You can change styles_yuan.json to other style files like styles_hei.json.

    train_dataloader = DataLoader(train_dataset, batch_size=16, collate_fn=OCR_collate_fn, num_workers=16, timeout=60)
    test_dataloader = DataLoader(test_dataset, batch_size=16, collate_fn=OCR_collate_fn)
    eval_dataloader = DataLoader(eval_dataset, batch_size=16, collate_fn=OCR_collate_fn)

You can change the number of num_workers to reduce memory usage / increase data loading speed

You can change the number of batch_size to reduce GPU memory usage / increase training speed

    model = CRNNEfficientNetB3(len(chars.chars), rnn_hidden=768, bidirectional=True)

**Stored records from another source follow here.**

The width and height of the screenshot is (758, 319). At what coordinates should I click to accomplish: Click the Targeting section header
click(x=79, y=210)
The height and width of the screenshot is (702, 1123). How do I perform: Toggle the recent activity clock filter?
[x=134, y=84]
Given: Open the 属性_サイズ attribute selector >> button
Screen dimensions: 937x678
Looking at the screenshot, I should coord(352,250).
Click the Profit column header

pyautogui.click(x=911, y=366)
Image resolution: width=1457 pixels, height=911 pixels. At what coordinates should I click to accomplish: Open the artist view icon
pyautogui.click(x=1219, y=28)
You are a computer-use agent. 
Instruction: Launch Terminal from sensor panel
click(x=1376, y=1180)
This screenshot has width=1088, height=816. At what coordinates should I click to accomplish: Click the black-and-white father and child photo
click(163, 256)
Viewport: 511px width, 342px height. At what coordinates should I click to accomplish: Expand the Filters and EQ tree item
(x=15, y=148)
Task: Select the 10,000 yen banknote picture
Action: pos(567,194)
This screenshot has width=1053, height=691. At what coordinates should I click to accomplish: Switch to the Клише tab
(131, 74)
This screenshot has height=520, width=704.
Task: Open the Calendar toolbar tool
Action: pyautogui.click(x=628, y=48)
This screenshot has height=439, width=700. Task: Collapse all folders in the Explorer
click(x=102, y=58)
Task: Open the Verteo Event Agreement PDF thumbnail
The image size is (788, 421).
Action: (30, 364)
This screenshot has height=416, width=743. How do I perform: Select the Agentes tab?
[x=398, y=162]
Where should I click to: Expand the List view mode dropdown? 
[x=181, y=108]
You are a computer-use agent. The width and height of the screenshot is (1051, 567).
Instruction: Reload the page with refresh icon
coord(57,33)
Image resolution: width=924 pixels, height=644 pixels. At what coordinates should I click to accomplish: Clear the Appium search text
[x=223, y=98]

You can change CRNNEfficientNetB3 to other CNN models like CRNNResnext50, CRNNResnext101 and CRNNEfficientNetB5. Large character sets need larger models.

You can change the number of rnn_hidden. Large character sets need more RNN hidden states.

It is suggested to use bidirectional RNN to improve the performance of the OCR model.

    train(model, 'CRNNEfficientNetB3_768_bi', train_dataloader, eval_dataloader, chars.chars, 'ocr_v3_amp_SC5000Chars_yuan',
          backbone_url='https://github.com/lukemelas/EfficientNet-PyTorch/releases/download/1.0/efficientnet-b3-5fb5a3c3.pth')

You can change string CRNNEfficientNetB3_768_bi and ocr_v3_amp_SC5000Chars_yuan. These are plain strings that help you identify trained models.

You needs to change the backbone url according to the CNN model you choose. Pre-trained backbone urls can be find on https://github.com/pytorch/vision/blob/master/torchvision/models/resnet.py for resnet models and https://github.com/lukemelas/EfficientNet-PyTorch/releases for efficientnet models.

Export model

After the training process, you can find the models in models folder. These files only contain the parameters of the models.

To export the model that can be used by Freyja, run the export_model.py. You may need to change the path string in the export_model.py.

device = torch.device('cuda')

This line controls the export target of the model. If you want the models to be run on CPU, use torch.device('cpu'), or use torch.device('cuda') if you want the models to be run on GPU.

if __name__ == "__main__":
    export_ocr_efficient_model()

To export other kind of ocr models, replace export_ocr_resnet_model() to other functions like export_ocr_resnet_model().